Influenced by the tools and aesthetics of video games, pioneering digital artist Peter Burr’s latest online exhibition BOOM TOWN is a richly crafted narrative world that is deeply evocative while remaining mysterious and restrained. Curated by Julia Kaganskiy, the exhibition displayed images and environments that hover on the boundary between abstraction and figuration, inviting the viewer to conceptualize their interpretation. In the exhibition, Burr’s compositions draw on generative dynamics and the complexity that emerges from simple, rule-based systems. Each piece in BOOMTOWN represents a unique, living artwork composed of 1,000 images that will change over time, evolving as a kind of durational stop motion animation over an undetermined period pegged to Ethereum’s block time. They all follow precise logic for generating the structure’s architecture, its ground and field, its shadows, planes, and colors.

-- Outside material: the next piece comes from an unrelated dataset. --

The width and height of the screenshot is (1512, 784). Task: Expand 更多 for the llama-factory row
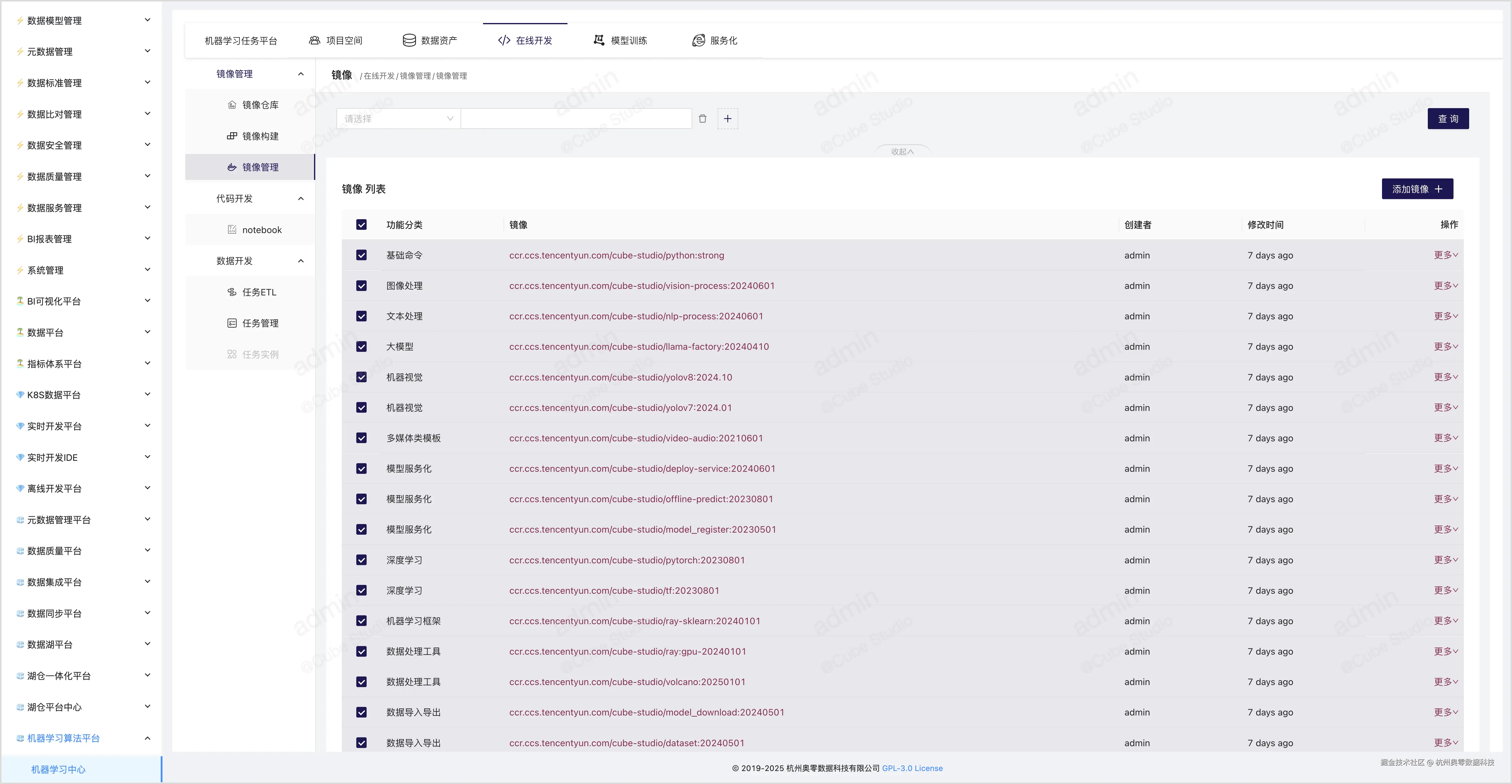point(1445,347)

Taking this precious chance to speak with Peter Burr, CAP 74024 talked with him on his concept, his artistic language and his latest exhibition. While we try to dig into the story behind his creation and his inspiration, we also want to understand Burr’s perspective on how art and new technologies like blockchain or NTF work. Here’s the digest of the talk we shared with him:

Hi Peter, we would like to start with your latest exhibition, BOOM TOWN. On the Feral File platform is a series of NFT / digital artworks that grow and change over time. Can you explain what readers are going to be experiencing with the work?


Each artwork is built with a little clock inside it that ages the piece as the Ethereum ledger grows. My hope is that the piece will last for 10 years and change multiple times a week over that decade. Will it BOOM or will it BUST? It’s not actually up to me… it depends on people continuing to use this technology and write things on that cryptic ledger to move it forward through its lifespan.

The works in BOOM TOWN have a certain nostalgic, “oldschool” digital quality, what was the intention there?


It all started about 30 years ago when I played this video game called MacPaint that was secretly training me to be a visual artist.  It sparked my interest in painting which led to me exploring animation, installation, making my own video games, and now producing this project BOOM TOWN coming to life on Feral File.


A few years ago I fired up an emulator and started playing with Mac Paint again. It was exactly as I remembered, and within the constraints of this tool from 1984, I found something interesting. Despite the limited color palette, the lack of an ‘asset store’, the super simple interface – I found a voice to talk about some of my more complicated feelings around our current moment using a tool that was long ago left behind. I think the fact that this tool was so straightforward and familiar helped me discover that voice.


I think about this discovery a lot, because today we are in a world where technological advancements cycle faster than our minds and bodies can comprehend. As soon as a website or a software interface becomes familiar, I expect it will change. A system of updates whether or not we like it. I don’t see this stopping. In this world of “update hell”, I wonder if any of us will ever catch up. I don’t think anyone really knows. Perhaps the more apt question is… how do we build a better world from systems that change before we even learn to work through their shortcomings?

BOOM TOWN explores ideas like Manifest Destiny but translated to the blockchain and these new technologies. What inspired this? 


I think Julia Kaganskiy, this exhibition’s curator put it well when she said “BOOM TOWN is galvanized from the landscape of the American West, when makeshift settlements, or “boom towns”, sprung up wherever valuable resources were to be found. Informed by the ideals of Manifest Destiny, colonialist expansion, and get-rich-quick schemes, these towns attracted prospectors, speculators, and those in search of a fast track to a better life.”


Architecture appears in your work quite frequently. Where does this fascination come from? 


Architecture is interesting to me because it’s all this strange form of public art – expressive, symbolic, and practical at the same time.

Has blockchain and digital art shed a new light on your practice?


I like the idea of using social technology like blockchain tech as a space for collaboration. A few years ago I participated in a project conceived by Casey Reas called A2P that ended up being an early prototype of Feral File – working out the kinks of how this technology could work within our artistic community. It’s an honor to be able to bring BOOM TOWN into this space now that a few of A2P’s wrinkles have been ironed out and renamed.